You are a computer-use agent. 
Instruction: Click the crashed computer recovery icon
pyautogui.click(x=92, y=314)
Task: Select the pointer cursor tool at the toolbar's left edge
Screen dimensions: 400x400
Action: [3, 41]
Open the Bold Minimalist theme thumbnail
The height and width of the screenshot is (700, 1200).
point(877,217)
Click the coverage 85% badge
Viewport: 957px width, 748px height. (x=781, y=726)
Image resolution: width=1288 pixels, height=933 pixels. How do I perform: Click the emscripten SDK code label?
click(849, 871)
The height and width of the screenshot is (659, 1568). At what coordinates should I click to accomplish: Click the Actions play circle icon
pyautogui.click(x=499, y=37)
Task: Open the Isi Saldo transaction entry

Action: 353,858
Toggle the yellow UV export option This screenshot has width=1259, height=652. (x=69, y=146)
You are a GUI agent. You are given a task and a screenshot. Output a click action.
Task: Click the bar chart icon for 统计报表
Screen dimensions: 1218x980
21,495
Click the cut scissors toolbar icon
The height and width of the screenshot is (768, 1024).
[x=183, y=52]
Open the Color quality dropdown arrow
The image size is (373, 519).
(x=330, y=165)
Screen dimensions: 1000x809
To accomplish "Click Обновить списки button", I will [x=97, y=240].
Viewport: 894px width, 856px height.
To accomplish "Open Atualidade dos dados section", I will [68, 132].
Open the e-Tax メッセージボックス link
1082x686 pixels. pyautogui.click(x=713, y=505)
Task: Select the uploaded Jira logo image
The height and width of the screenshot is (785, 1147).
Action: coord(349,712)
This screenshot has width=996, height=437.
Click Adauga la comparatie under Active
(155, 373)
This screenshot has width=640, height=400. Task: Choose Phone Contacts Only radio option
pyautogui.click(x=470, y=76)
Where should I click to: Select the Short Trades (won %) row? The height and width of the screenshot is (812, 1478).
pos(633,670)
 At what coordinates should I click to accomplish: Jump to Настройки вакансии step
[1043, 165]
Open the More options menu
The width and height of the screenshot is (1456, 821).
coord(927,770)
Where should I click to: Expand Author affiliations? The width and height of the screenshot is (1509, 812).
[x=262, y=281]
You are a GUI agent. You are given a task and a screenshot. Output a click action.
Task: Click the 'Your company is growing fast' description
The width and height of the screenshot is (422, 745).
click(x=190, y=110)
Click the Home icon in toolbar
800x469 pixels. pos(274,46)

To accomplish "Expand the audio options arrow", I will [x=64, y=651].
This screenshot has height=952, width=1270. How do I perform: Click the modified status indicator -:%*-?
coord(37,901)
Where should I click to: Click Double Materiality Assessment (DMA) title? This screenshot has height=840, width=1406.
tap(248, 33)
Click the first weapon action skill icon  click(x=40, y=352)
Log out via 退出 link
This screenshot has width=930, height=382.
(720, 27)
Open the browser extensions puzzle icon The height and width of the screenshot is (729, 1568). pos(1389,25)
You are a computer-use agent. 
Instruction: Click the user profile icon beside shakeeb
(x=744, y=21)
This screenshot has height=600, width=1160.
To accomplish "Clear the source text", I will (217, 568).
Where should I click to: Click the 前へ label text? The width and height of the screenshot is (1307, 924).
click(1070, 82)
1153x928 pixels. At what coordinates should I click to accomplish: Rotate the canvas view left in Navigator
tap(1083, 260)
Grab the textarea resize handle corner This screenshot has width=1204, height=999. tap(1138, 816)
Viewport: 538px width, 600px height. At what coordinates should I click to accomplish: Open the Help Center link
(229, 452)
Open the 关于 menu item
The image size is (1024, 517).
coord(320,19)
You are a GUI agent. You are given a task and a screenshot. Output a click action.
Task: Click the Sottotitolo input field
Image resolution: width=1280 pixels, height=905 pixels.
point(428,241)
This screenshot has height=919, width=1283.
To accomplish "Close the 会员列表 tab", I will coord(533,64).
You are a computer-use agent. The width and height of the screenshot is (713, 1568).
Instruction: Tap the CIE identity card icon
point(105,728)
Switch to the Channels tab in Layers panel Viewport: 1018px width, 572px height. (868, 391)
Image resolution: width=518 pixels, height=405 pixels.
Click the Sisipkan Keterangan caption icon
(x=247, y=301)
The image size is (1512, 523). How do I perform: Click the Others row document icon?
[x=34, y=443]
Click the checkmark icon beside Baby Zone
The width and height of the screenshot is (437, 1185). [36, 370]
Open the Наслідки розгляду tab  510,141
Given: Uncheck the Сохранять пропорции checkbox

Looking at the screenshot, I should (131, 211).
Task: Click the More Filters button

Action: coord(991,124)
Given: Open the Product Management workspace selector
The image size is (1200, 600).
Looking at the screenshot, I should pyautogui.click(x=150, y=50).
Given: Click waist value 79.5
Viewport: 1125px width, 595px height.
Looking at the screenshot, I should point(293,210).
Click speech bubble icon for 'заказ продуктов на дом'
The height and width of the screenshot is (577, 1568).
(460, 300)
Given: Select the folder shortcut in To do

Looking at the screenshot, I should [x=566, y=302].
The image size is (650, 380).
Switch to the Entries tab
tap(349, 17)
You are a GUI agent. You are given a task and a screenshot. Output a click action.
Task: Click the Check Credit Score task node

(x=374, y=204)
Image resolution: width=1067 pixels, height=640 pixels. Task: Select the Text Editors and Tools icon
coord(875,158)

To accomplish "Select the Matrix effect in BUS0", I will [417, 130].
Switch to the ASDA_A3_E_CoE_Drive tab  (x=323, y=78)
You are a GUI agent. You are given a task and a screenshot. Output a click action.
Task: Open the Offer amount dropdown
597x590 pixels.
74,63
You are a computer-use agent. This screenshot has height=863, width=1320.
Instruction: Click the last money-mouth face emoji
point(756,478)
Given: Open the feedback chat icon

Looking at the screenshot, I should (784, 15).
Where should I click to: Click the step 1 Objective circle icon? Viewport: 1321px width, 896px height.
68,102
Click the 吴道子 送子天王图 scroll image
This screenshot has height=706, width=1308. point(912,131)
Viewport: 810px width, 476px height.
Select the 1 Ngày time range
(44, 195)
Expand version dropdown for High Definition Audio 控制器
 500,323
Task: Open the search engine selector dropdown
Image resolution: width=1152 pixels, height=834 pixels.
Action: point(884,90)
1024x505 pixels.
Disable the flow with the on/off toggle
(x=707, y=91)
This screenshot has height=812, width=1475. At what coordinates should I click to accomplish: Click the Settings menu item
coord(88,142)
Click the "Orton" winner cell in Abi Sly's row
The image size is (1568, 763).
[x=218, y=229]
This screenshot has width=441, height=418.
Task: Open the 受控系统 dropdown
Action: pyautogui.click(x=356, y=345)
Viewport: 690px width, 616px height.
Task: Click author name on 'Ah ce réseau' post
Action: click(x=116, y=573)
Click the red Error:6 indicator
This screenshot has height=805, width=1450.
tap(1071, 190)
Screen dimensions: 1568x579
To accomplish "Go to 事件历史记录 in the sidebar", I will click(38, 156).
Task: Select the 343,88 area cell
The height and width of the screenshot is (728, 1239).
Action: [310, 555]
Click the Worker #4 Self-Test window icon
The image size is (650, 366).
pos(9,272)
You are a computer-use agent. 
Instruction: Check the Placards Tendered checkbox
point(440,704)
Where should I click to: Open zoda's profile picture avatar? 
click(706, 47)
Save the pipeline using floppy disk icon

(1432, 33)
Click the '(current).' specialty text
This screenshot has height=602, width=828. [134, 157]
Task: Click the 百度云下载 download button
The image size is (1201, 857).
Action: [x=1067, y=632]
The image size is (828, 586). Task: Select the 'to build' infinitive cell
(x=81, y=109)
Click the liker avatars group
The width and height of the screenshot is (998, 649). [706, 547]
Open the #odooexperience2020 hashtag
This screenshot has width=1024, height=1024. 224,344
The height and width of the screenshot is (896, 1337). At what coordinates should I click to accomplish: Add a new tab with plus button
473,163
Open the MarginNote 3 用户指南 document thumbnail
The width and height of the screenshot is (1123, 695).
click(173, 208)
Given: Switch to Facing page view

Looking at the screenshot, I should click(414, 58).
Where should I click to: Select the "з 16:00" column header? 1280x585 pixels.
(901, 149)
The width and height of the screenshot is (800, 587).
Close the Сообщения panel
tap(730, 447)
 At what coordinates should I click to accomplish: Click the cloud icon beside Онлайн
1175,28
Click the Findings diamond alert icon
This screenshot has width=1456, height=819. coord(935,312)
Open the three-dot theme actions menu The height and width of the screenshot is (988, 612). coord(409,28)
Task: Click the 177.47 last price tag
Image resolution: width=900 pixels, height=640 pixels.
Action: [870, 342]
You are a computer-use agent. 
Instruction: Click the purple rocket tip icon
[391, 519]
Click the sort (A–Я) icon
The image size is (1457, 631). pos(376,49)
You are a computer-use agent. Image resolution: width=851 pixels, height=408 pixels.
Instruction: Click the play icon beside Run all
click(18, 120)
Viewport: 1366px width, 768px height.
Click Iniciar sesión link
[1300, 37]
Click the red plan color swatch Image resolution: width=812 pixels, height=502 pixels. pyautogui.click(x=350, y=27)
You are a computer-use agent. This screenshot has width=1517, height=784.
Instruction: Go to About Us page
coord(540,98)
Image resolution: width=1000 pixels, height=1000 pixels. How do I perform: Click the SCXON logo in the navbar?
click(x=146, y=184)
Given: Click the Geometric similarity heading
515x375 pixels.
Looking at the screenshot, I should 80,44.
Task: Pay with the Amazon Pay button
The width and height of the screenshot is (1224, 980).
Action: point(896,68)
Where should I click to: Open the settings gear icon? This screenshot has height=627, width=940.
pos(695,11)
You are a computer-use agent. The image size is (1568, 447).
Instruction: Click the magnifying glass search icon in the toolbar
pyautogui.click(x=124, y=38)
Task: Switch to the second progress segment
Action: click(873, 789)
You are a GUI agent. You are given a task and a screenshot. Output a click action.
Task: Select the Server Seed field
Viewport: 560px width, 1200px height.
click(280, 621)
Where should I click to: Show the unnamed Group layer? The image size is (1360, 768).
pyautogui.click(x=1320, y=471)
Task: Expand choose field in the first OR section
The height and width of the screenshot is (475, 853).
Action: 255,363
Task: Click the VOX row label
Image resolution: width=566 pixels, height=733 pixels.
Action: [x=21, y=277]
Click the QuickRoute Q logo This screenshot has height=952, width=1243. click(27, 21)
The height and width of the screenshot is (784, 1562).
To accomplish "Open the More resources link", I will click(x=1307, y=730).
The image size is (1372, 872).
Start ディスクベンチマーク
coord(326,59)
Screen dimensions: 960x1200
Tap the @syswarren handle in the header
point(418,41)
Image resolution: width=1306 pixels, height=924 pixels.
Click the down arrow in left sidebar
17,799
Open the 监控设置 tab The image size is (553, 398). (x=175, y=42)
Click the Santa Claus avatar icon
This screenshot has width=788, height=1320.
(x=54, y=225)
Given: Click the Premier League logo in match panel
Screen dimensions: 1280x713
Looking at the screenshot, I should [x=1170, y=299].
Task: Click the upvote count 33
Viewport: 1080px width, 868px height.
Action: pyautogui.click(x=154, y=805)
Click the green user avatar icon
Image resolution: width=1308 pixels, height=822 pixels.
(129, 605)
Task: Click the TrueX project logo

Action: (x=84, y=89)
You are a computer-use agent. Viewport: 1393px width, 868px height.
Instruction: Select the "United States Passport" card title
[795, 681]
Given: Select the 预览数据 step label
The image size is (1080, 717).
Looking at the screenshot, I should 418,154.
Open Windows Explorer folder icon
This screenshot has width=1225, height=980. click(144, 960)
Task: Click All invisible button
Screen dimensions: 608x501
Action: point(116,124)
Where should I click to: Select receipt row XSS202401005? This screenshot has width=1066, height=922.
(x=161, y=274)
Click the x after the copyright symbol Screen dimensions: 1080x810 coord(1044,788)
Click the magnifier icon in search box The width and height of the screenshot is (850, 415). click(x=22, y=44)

- - -

Locate the lines above that hold the word "section". Show every one of them.

• **ANSWER TO THIS TASK**:
To accomplish "Open Atualidade dos dados section", I will [68, 132].
Task: Expand choose field in the first OR section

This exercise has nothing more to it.